Existem múltiplos exemplos, mas a primeira coisa que me ocorre é (quase) qualquer coisa onde a Oracle toca, por exemplo o OpenSolaris que passou a ser o illumos, ou o LibreOffice que é um fork do OpenOffice, ou o MariaDB que é um fork do MySQL. Em alguns casos (como o OpenSolaris), a Oracle tomou a iniciativa de destruir o projecto. Noutros casos (como o OpenOffice), deixaram-no morrer antes de o entregar, moribundo, à comunidade. Noutros casos (como o do MySQL), o fork é preventivo, uma vez que se espera que a Oracle venha a destrui-lo eventualmente dado o seu historial.
Em nenhum destes casos se perdeu o software. Ele evoluiu, mudou de nome, e passou a ser desenvolvido pelas suas comunidades.

A relação do Ubuntu e da Debian teve muitas polémicas, mas é saudável. O Ubuntu usa como base o trabalho que é desenvolvido pela Debian, e isso por sua vez permite que a Canonical possa alocar recursos a desenvolver projectos que promovem o ecossistema GNU/Linux (e não só), os quais acabam por também beneficiar a Debian, nem que seja pela quantidade de novos utilizadores que traz ao ser um sistema mais "amigável".

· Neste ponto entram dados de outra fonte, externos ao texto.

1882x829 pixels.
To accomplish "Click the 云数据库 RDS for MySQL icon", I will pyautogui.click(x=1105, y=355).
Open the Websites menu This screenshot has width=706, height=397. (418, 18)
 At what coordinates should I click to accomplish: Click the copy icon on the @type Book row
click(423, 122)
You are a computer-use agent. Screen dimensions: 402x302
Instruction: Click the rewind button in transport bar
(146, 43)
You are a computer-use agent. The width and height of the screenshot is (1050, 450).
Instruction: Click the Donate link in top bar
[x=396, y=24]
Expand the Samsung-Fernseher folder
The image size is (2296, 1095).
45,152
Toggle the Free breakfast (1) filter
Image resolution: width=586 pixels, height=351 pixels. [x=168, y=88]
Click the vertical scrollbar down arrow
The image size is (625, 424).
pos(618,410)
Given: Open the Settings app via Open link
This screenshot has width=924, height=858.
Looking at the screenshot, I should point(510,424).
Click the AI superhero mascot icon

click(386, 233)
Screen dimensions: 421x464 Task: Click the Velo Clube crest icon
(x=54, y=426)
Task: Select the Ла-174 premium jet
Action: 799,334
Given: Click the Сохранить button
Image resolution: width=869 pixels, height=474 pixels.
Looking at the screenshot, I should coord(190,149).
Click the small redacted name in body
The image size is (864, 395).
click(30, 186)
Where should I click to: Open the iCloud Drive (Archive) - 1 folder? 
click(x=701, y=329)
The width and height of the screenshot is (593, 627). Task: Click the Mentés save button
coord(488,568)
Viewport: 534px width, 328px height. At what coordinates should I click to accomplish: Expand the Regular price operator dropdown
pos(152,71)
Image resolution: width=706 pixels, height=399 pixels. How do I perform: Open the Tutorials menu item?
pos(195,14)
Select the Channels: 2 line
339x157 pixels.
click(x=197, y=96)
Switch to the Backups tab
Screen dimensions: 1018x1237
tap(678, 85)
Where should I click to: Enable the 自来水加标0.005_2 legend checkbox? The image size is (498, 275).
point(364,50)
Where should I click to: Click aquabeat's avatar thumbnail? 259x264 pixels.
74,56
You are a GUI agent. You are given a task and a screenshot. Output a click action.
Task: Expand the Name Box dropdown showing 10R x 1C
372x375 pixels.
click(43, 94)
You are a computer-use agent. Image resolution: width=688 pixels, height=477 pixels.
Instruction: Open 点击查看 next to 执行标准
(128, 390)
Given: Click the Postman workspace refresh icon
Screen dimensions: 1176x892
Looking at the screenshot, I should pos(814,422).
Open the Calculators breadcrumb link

Isto não significa que não existam abusos, mesmo legais, das licenças de software livre. A "Tivoization" é um exemplo disso.

No final de contas, o mais importante é não teres medo de usar a distribuição que funcionar melhor para ti, e contribuires sempre que possível, seja para ela ou para o "upstream" (i.e. quem desenvolve o software alvo da contribuição).